## Задания
**1)** Перепишите без изменений часть исходного фрагмента, которая открывается словами, содержащими «Ошибки в хозяйственной», и завершается словами «примерно в 2 раза.».
**2)** Ответьте по исходному фрагменту на следующие вопросы:
(a) В чём Пригарин видит причину неудачи косыгинских реформ?
(b) Какими были темпы годового роста национального дохода в пятилетку 1981–1985 гг.?
(c) С какими процессами в странах Запада совпало падение заинтересованности в производительном труде?

## Исходный фрагмент
----------------------------------------
Пригарин в целом положительно оценивает деятельность Хрущёва, хотя деятельность эта была противоречива. «Вместе с тем, все это делалось, как представляется, исходя из стремления поднять социалистическую систему СССР на качественно более высокую ступень» [56, 207].
Правильна была, по его мнению, и основная идея косыгинских реформ: «расширить хозяйственную самостоятельность предприятий, что объективно требовал новый уровень производительных сил. Однако реализована эта идея была крайне неудачно» [56, 207].
Причину неудачи Пригарин видит в сохранении директивного планирования через систему показателей. «Такими же малоэффективными были и все последующие попытки реформирования системы управления экономикой, сводившиеся к поиску «хороших» оценочных показателей» [56,207].
Ошибки в хозяйственной реформе привели к тому, что темпы роста производства стали снижаться. Так в пятилетку 1961–1965 гг. темпы годового роста национального дохода, продукции промышленности и производительности труда составили соответственно 6,5; 8,7 и 6,1 %, а последнюю пятилетку перед контрреволюционной перестройкой (1981–1985 гг.) – 3,6; 3,7 и 3,1 %. Т. е. они упали примерно в 2 раза.
«Наряду с замедлением темпов роста производства и его эффективности начали усиливаться и другие негативные процессы. Стала нарастать структурная и материально-финансовая несбалансированность экономики, что проявилось в резком повышении дефицитности продукции, в частности в нехватке потребительских товаров. Населению все трудней становилось реализовывать свои быстрорастущие денежные доходы. Это было прямым результатом безграмотного и безответственного планирования, поскольку в самих планах баланс доходов и расходов населения закладывался с огромным дефицитом. Упала заинтересованность в производительном труде, внедрении достижений научно-технического прогресса. Важно отметить, что во времени это совпало с бурными процессами научно-технической революции в странах Запада.
Все это свидетельствовало о том, что конкретные формы общественных отношений, свойственные раннему социализму, исчерпали себя и начали тормозить дальнейший рост производительных сил и общественный прогресс в целом. Стала все более остро проявляться необходимость перехода к развитым формам социализма. Однако это не было сделано» [56, 209].
Этот вывод Пригарина является весьма распространённым, но спорным. Действительно, можно рассуждать и по-другому: к негативным последствиям привели экономические реформы. Т. е. если бы была оставлена сталинская система директивного управления экономикой результаты, возможно, были бы лучше. Может быть, формы раннего социализма ещё не исчерпали себя? Дело в том, что сломать какую то работающую форму организации легко, а вот удастся ли создать новую, более эффективную – вопрос.
Пригарин приводит следующие причины кризиса социализма в СССР.
----------------------------------------
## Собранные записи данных
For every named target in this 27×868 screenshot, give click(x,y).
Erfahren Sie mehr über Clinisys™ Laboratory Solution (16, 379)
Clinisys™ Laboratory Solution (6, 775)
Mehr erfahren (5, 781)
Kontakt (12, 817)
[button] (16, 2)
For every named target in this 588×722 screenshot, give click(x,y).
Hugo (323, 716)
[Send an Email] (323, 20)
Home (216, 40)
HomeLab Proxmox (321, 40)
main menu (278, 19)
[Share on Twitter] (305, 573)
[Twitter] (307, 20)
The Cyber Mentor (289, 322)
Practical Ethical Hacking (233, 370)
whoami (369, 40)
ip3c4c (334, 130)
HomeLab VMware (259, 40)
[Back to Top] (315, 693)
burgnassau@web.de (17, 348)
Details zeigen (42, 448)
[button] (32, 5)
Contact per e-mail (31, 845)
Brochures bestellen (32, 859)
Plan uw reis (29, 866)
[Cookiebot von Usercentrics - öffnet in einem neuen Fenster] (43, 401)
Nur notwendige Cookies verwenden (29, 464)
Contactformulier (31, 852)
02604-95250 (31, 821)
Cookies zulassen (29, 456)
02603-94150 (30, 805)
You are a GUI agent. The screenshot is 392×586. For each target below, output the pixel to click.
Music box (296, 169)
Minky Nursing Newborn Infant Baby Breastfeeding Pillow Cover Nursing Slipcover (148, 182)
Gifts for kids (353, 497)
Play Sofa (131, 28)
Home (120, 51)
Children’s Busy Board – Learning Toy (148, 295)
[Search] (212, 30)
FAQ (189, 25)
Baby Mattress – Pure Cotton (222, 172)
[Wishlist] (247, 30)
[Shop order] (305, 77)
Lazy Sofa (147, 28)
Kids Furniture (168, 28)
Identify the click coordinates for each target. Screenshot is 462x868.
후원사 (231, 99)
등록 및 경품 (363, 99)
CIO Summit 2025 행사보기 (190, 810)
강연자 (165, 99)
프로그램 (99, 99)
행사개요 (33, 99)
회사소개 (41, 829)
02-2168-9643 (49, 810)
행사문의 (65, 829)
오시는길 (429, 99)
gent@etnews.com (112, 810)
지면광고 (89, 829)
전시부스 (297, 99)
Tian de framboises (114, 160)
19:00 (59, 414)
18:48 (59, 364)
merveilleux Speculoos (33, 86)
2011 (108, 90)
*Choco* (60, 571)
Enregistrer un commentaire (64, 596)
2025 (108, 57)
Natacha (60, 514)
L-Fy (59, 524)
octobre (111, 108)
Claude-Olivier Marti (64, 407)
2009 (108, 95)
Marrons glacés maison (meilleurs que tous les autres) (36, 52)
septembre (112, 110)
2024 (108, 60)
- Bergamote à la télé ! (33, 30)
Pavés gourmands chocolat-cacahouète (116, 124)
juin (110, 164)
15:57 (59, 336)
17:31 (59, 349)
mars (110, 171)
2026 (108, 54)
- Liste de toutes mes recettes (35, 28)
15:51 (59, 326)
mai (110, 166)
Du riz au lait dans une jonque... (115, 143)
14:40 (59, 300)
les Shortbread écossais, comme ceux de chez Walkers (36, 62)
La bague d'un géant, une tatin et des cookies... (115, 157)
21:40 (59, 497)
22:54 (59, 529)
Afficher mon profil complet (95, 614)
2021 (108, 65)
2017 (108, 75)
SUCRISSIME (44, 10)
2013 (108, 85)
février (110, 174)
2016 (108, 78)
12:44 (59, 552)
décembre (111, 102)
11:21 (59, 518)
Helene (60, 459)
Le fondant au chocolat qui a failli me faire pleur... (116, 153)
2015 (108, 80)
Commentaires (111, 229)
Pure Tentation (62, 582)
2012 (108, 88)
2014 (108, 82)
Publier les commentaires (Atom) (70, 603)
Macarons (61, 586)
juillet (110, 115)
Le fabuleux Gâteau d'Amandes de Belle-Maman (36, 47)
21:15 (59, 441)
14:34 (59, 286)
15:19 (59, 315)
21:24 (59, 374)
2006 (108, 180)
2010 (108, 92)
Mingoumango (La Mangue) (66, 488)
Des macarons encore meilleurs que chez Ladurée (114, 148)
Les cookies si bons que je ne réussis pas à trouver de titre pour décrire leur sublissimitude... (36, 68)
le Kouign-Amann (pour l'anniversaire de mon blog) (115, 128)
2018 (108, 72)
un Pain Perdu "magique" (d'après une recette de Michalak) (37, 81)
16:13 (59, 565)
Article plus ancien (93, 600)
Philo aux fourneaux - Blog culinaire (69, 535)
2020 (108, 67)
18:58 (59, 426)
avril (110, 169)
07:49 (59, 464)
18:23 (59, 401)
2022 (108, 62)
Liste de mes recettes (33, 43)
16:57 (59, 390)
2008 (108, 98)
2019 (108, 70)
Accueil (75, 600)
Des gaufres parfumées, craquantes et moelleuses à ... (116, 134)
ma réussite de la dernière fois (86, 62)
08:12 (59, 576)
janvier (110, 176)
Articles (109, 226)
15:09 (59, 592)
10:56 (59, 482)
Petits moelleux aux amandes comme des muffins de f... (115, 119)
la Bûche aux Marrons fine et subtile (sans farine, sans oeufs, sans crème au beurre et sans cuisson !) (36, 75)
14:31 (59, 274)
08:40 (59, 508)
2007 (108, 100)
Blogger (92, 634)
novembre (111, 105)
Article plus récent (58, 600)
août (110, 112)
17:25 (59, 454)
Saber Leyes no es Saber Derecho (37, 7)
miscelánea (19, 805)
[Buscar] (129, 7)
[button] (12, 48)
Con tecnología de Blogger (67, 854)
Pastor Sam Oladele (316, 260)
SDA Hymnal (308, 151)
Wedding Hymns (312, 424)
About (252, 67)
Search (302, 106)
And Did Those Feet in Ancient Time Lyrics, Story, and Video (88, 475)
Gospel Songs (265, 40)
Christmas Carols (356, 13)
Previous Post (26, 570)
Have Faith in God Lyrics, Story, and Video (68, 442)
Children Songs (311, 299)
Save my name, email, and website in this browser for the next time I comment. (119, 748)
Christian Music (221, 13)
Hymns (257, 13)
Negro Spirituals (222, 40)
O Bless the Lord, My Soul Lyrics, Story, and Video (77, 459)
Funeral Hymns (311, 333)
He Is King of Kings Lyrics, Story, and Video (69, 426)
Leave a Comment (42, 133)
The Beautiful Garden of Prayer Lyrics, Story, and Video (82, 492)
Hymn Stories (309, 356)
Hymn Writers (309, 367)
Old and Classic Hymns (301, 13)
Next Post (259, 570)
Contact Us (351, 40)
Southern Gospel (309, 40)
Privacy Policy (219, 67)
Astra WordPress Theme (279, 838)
----------------------------------------
## Письменные ответы
**1)**
Ошибки в хозяйственной реформе привели к тому, что темпы роста производства стали снижаться. Так в пятилетку 1961–1965 гг. темпы годового роста национального дохода, продукции промышленности и производительности труда составили соответственно 6,5; 8,7 и 6,1 %, а последнюю пятилетку перед контрреволюционной перестройкой (1981–1985 гг.) – 3,6; 3,7 и 3,1 %. Т. е. они упали примерно в 2 раза.

**2)**
(a) В сохранении директивного планирования через систему показателей.
(b) 3,6 %.
(c) С бурными процессами научно-технической революции.